### Work to complete
Rescale the records between the line holding "Point to the right green block in figure d" and the line holding "point(244,323)", inclusive, by reproducing each line with its request and multiplying every coordinate in the answers by 1.55, rounded to a whole number with halves rounded up. Leave the pictures out, and keep all other numbers unchanged.

### Data supplied
━━━━
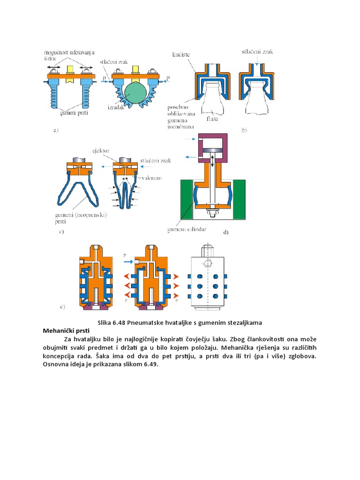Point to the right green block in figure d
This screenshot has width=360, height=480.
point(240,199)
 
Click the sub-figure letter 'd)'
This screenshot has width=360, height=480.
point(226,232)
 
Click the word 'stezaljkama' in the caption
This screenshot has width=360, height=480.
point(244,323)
━━━━
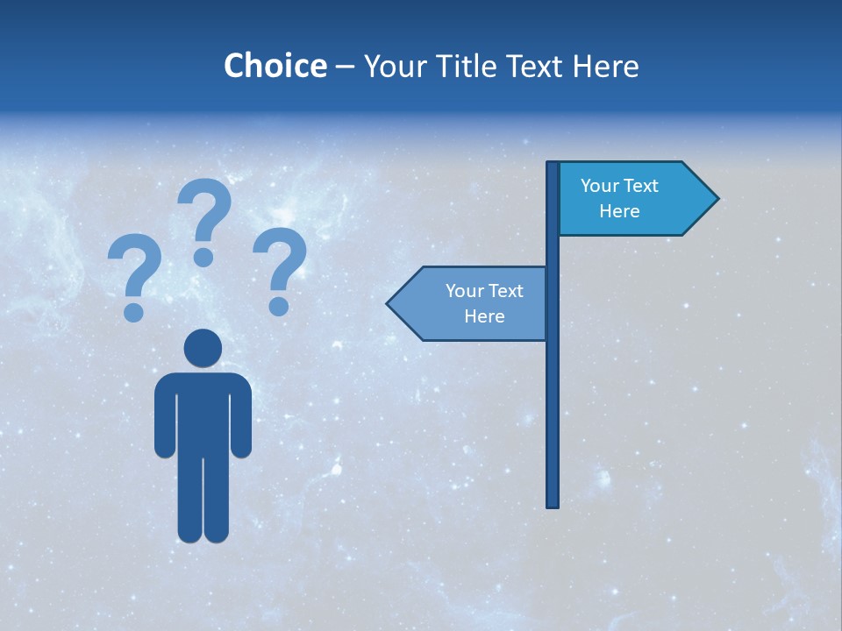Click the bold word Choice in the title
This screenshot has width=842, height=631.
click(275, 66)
━━━━
### Result
Point to the right green block in figure d
This screenshot has width=360, height=480.
point(372,308)
 
Click the sub-figure letter 'd)'
This screenshot has width=360, height=480.
point(350,360)
 
Click the word 'stezaljkama' in the caption
This screenshot has width=360, height=480.
point(378,501)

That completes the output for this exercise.